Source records
'''
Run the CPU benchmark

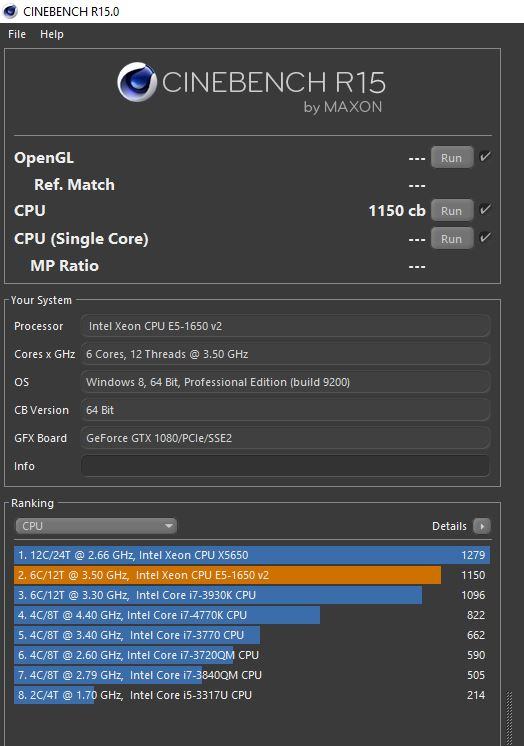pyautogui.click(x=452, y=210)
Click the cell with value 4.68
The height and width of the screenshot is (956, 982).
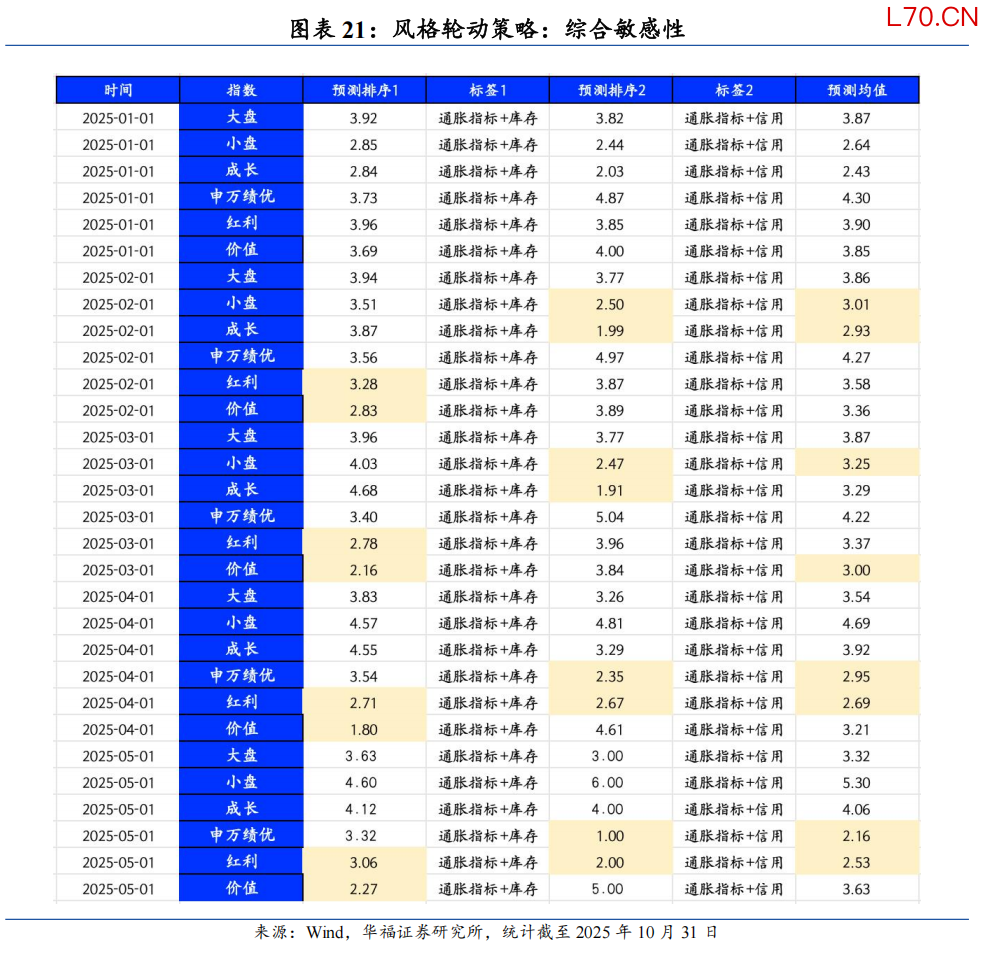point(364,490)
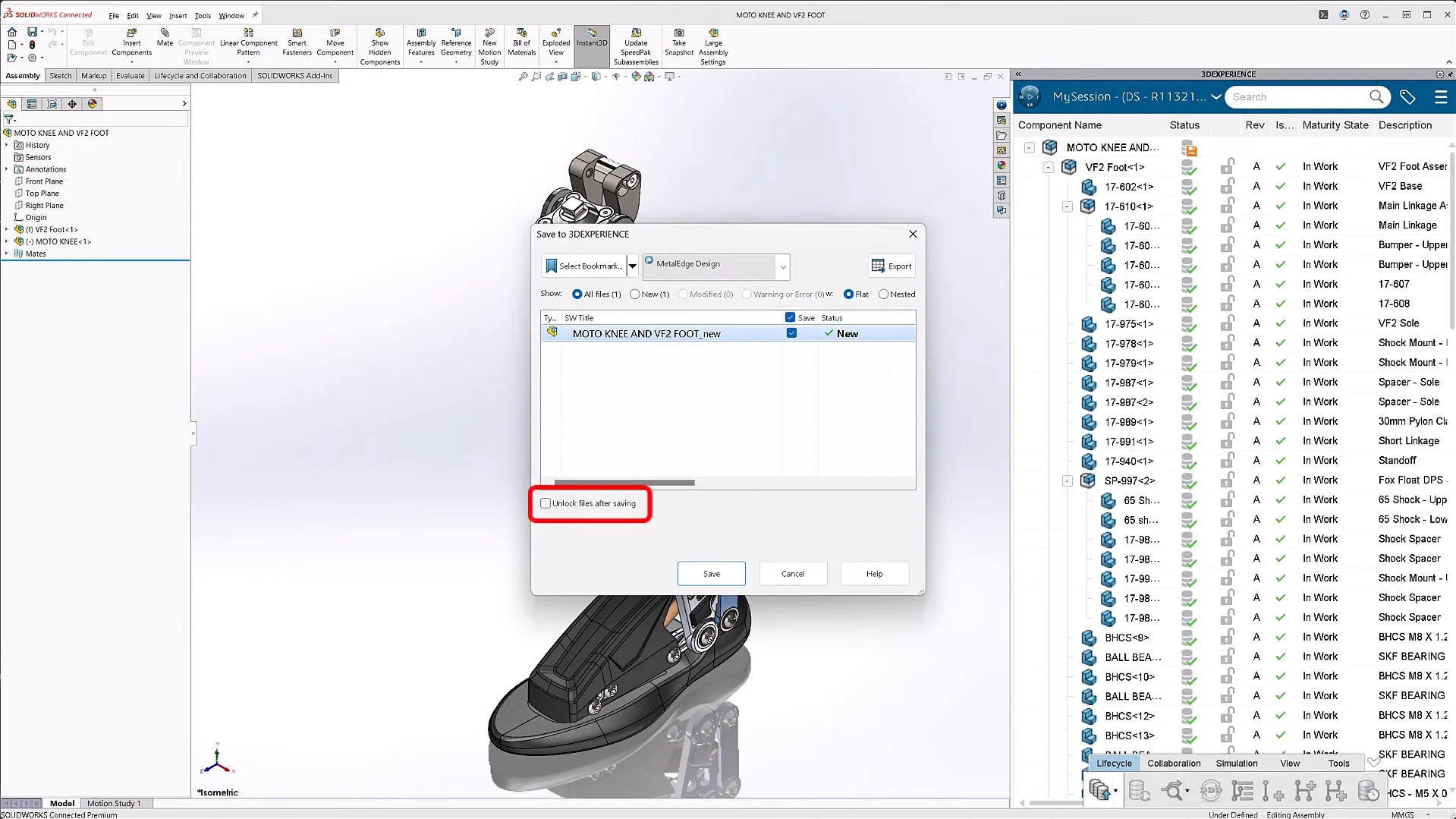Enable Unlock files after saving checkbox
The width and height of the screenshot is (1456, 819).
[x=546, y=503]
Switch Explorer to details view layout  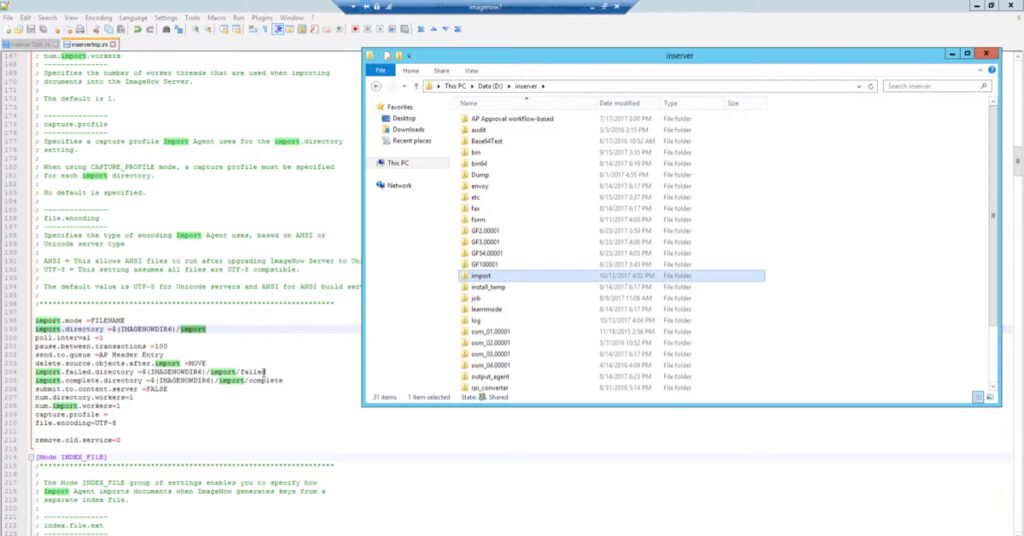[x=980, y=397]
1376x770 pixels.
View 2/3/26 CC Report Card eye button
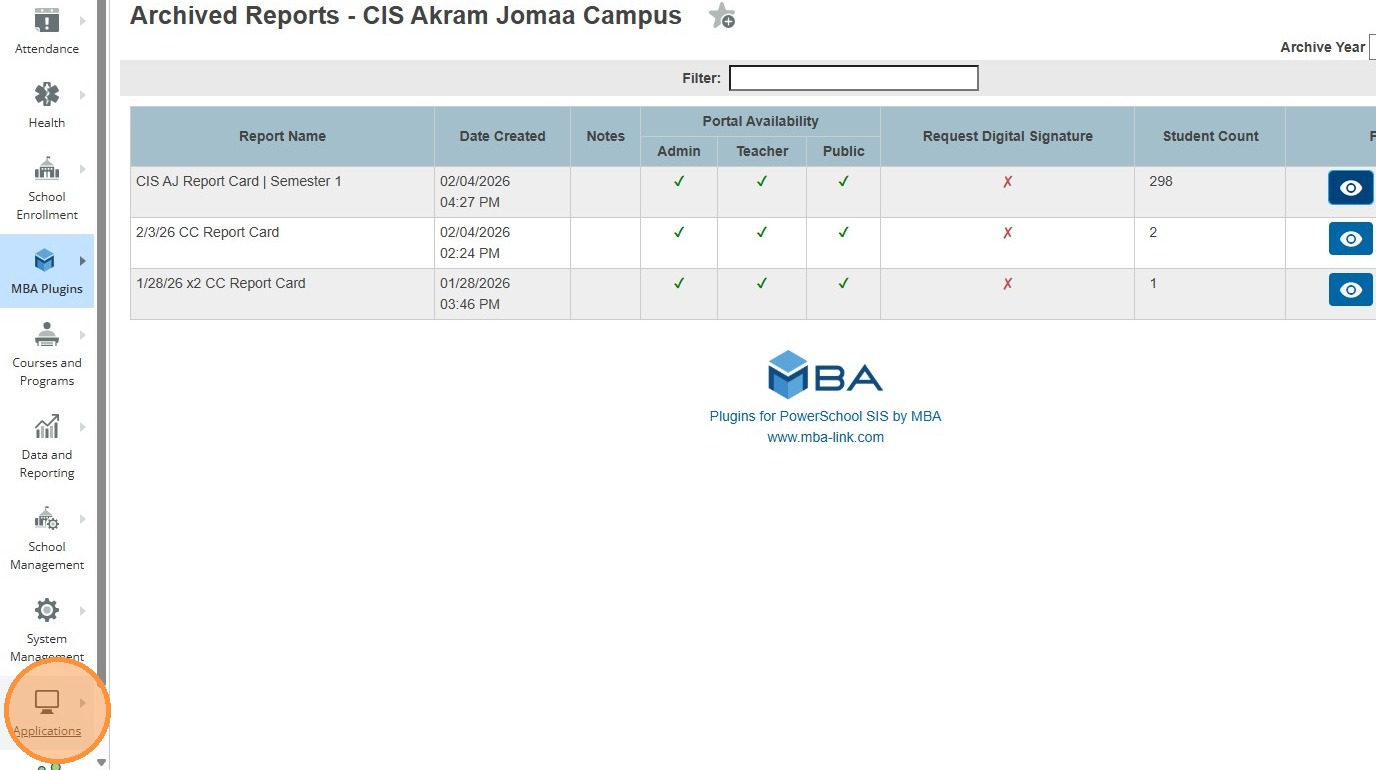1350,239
'''
§ **TASK DESCRIPTION**
Leaving pictures aside, give again word for word each line from the one with "1376x770 pixels." to the final line of the entries.

§ **ANSWER BELOW**
1376x770 pixels.
View 2/3/26 CC Report Card eye button
1350,239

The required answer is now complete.